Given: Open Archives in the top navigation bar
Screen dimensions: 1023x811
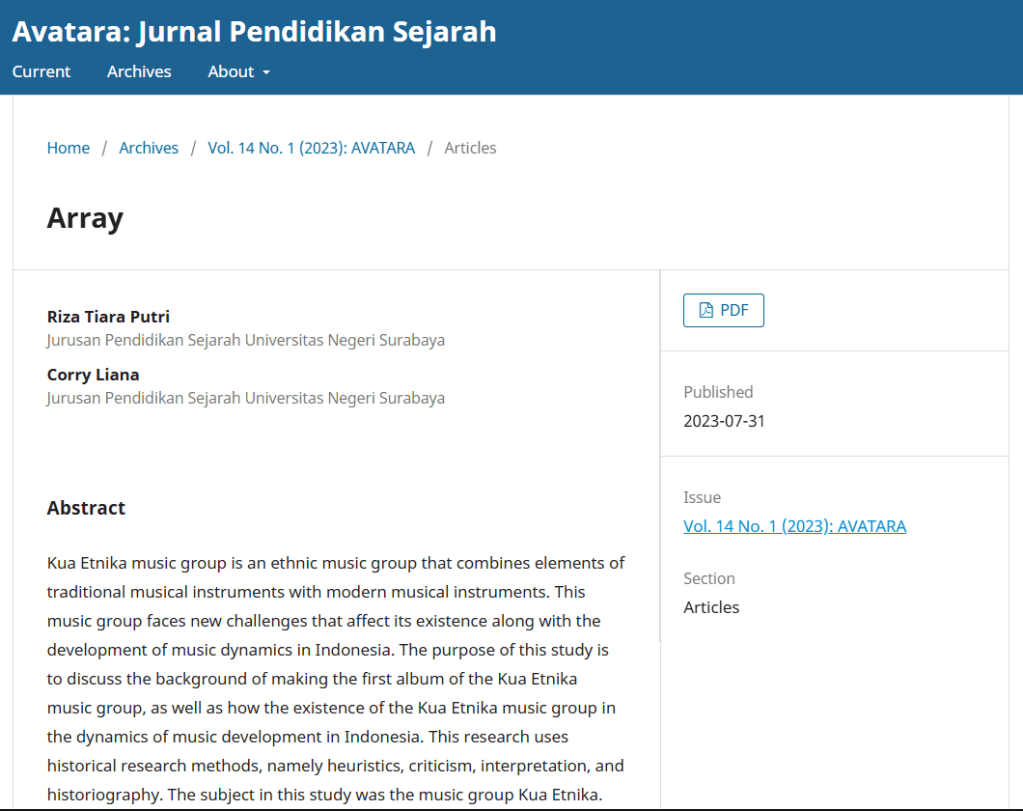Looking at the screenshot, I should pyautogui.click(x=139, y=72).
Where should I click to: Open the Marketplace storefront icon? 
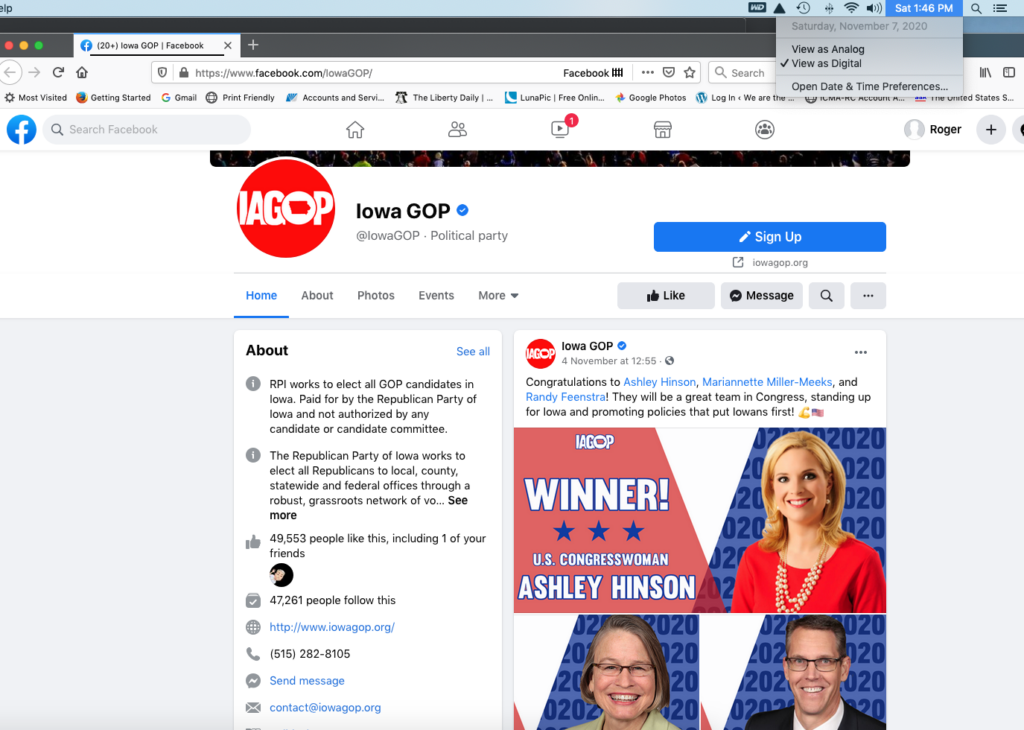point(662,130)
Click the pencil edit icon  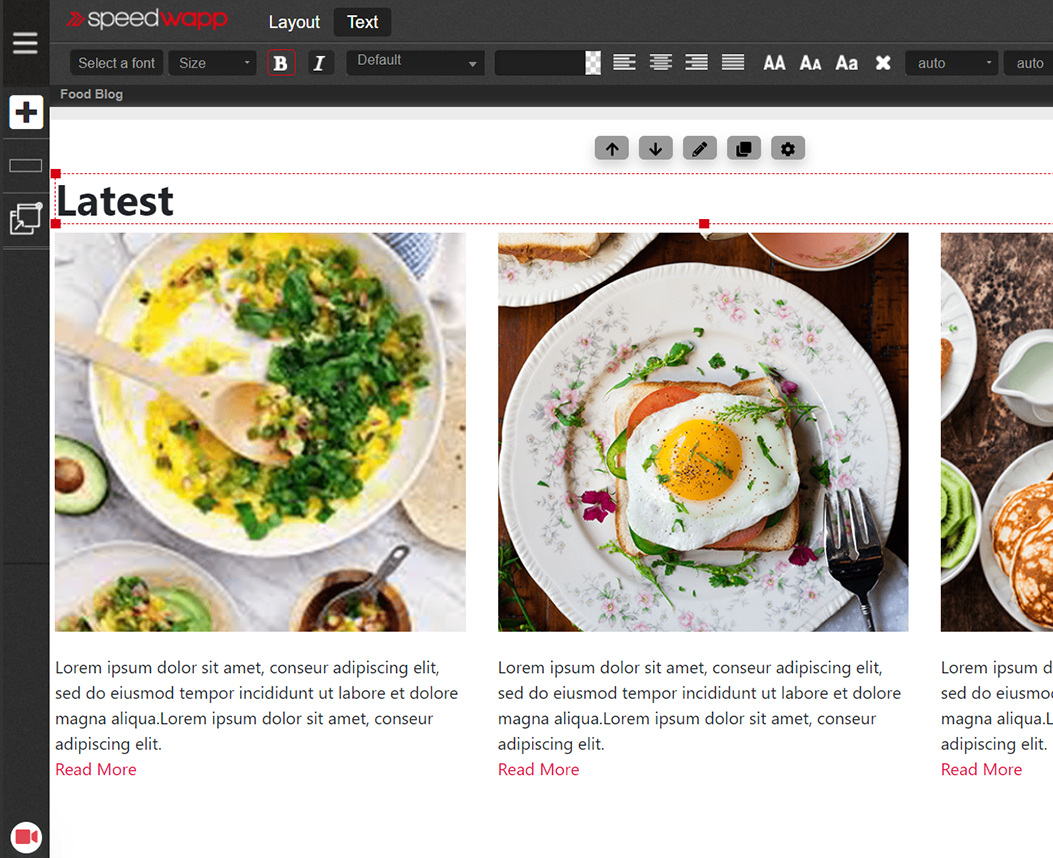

__WHAT YOU WILL DO__
Repeat every line of the data above exactly, but drop the pictures.

__RESULT FOR THIS TASK__
Given: Open Archives in the top navigation bar
Screen dimensions: 1023x811
Looking at the screenshot, I should pyautogui.click(x=139, y=72).
Where should I click to: Open the Marketplace storefront icon? 
point(662,130)
Click the pencil edit icon  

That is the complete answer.